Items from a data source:
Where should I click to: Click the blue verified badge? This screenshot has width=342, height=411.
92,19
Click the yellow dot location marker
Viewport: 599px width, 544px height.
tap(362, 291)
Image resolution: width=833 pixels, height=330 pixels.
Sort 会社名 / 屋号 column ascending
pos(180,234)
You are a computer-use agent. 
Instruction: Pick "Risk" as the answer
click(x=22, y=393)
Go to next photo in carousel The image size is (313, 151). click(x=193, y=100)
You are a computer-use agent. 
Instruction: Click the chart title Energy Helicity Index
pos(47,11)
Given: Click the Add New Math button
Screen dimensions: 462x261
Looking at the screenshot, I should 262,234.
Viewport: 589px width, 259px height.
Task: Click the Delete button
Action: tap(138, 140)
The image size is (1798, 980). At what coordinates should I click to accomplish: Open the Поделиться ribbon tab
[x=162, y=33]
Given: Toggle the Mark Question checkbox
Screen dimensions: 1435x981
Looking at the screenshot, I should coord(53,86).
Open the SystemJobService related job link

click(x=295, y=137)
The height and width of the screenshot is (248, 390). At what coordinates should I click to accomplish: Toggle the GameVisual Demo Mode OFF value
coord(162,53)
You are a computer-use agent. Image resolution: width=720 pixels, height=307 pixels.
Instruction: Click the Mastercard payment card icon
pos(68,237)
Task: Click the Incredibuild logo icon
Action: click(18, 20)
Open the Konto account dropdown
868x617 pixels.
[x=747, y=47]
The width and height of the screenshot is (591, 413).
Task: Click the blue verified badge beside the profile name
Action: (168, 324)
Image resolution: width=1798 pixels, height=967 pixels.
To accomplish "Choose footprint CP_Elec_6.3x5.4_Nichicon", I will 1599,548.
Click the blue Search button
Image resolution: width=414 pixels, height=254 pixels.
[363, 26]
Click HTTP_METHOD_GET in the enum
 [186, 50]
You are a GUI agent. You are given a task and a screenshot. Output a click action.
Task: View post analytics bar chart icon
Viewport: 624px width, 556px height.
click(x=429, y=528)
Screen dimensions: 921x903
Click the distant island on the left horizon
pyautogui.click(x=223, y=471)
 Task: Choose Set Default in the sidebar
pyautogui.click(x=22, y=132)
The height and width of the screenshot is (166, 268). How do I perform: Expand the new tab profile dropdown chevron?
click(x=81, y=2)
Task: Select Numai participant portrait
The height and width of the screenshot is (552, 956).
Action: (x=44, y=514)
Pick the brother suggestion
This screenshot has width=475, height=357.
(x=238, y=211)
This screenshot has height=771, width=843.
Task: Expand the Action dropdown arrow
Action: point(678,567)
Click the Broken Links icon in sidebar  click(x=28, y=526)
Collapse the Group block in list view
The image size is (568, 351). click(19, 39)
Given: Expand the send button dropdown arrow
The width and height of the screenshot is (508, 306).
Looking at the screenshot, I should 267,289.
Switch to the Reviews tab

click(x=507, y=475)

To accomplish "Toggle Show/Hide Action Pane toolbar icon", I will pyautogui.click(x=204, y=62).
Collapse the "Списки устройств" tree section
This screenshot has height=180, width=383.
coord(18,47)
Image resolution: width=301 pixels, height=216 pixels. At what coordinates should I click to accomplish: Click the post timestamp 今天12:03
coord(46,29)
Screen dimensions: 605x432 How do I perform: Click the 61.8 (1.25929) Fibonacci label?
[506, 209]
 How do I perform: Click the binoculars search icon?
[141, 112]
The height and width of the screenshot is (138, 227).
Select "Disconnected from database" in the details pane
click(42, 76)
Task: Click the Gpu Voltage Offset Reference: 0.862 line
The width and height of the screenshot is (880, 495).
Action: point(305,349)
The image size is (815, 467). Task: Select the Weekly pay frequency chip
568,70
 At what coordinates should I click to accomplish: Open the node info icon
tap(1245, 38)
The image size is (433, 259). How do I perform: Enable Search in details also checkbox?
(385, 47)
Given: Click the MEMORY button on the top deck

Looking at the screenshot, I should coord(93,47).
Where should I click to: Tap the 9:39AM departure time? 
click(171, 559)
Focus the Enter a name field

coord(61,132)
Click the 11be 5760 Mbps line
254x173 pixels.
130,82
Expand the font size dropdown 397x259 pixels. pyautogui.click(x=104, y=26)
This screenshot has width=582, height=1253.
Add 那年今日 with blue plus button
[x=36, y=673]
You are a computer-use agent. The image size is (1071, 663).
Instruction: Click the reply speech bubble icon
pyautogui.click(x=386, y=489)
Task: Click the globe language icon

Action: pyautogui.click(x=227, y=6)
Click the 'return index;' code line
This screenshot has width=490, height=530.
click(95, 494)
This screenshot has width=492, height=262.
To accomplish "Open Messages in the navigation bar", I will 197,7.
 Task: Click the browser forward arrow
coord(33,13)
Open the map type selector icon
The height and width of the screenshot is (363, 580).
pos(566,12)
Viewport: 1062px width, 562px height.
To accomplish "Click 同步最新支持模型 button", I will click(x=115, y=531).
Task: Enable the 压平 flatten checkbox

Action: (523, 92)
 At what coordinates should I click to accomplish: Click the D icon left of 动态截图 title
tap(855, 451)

● Work item
Could you output, exactly and with nothing else, the lines from the start of the records through the line containing "Image resolution: width=833"?

● Response to this task
Where should I click to: Click the blue verified badge? This screenshot has width=342, height=411.
92,19
Click the yellow dot location marker
Viewport: 599px width, 544px height.
tap(362, 291)
Image resolution: width=833 pixels, height=330 pixels.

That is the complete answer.